*What is asked*:
Put every line of the entries into a JSON list of strings, one string per line and no blank lines, starting at the line that contains "Given: Click the" and ending at the end of the entries. Leave the pictures out.

Data drawn from a collection
___

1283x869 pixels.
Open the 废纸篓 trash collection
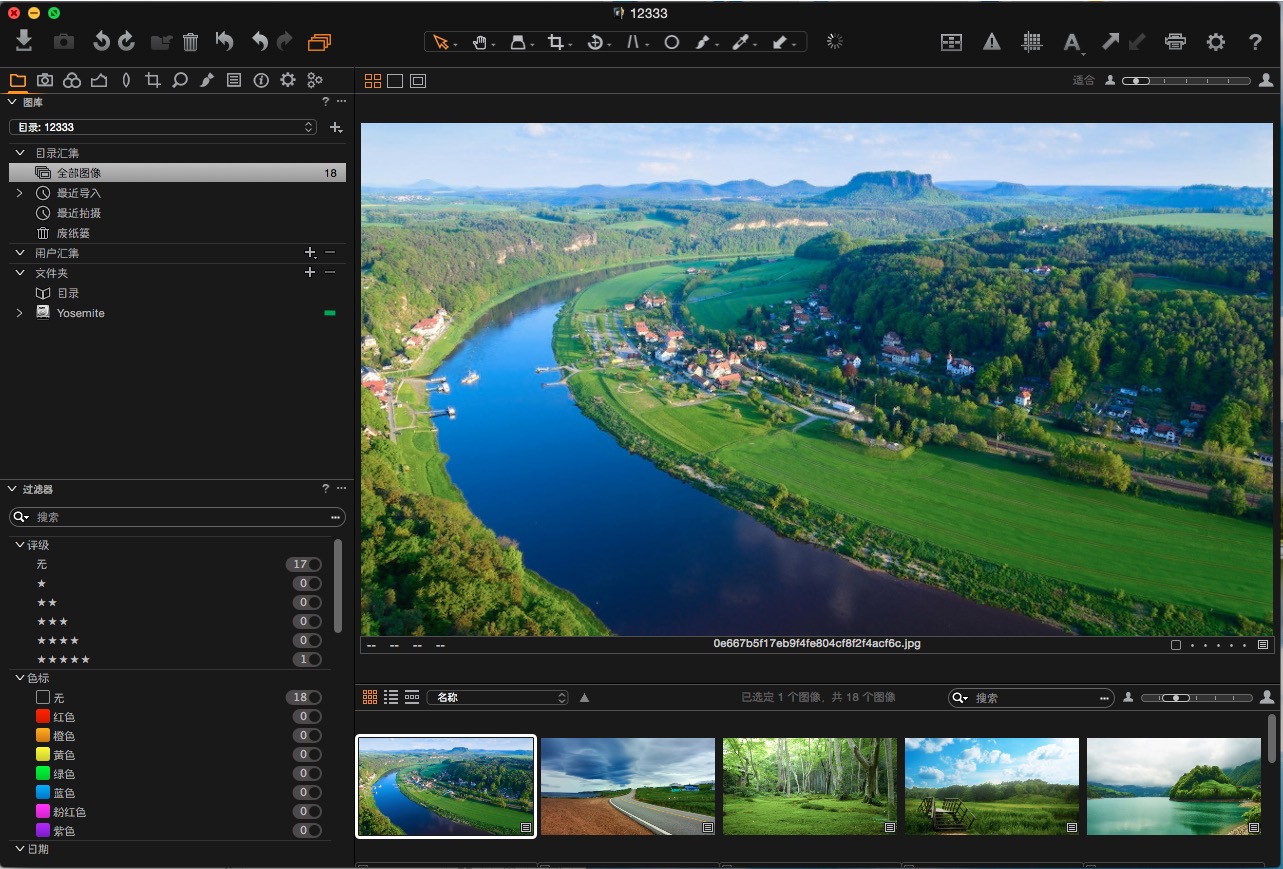[x=73, y=233]
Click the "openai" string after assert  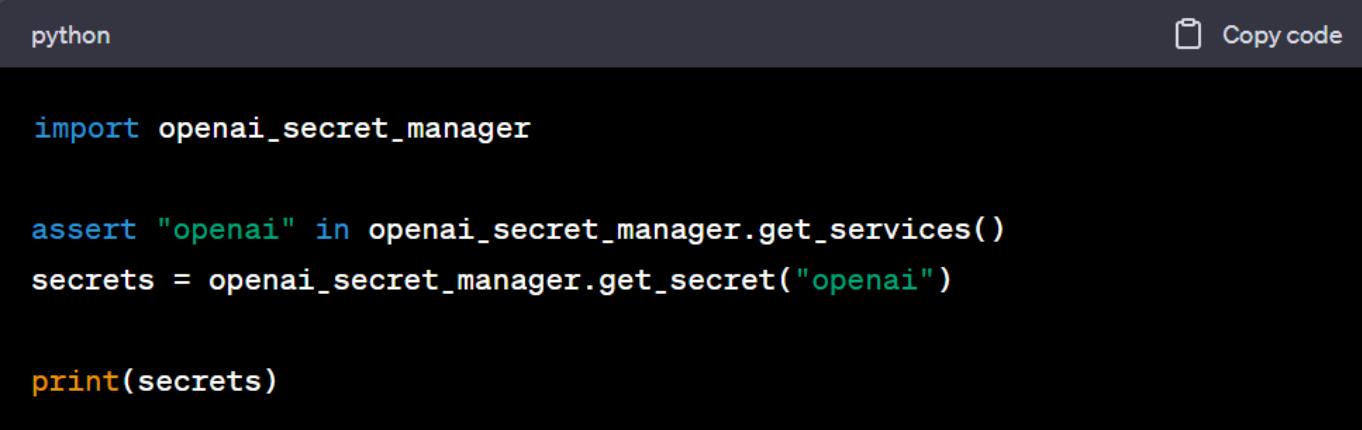[x=226, y=230]
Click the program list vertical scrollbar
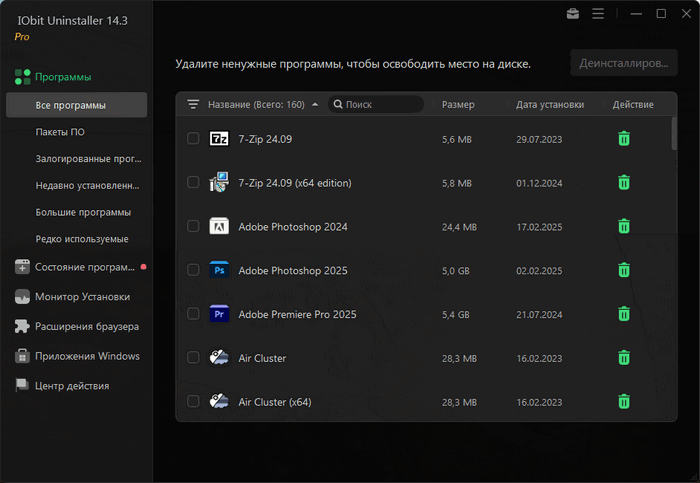The image size is (700, 483). pyautogui.click(x=674, y=135)
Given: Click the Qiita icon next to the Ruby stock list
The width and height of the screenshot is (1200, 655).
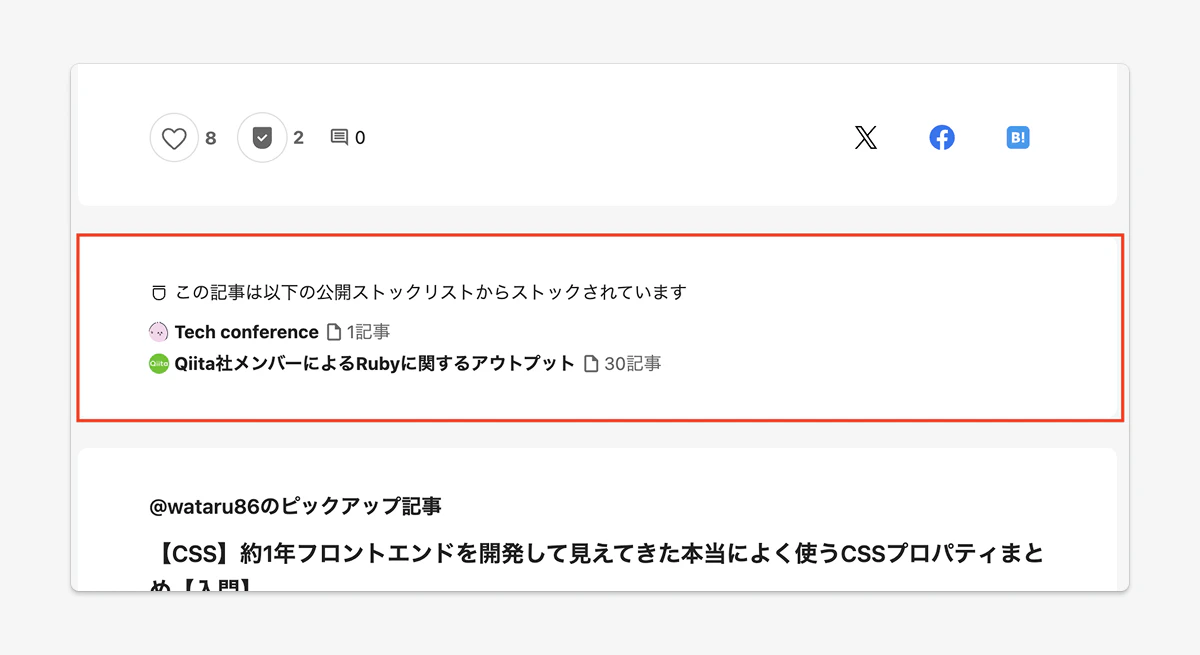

___

*Reply*:
[
  "Given: Click the Qiita icon next to the Ruby stock list",
  "The width and height of the screenshot is (1200, 655)."
]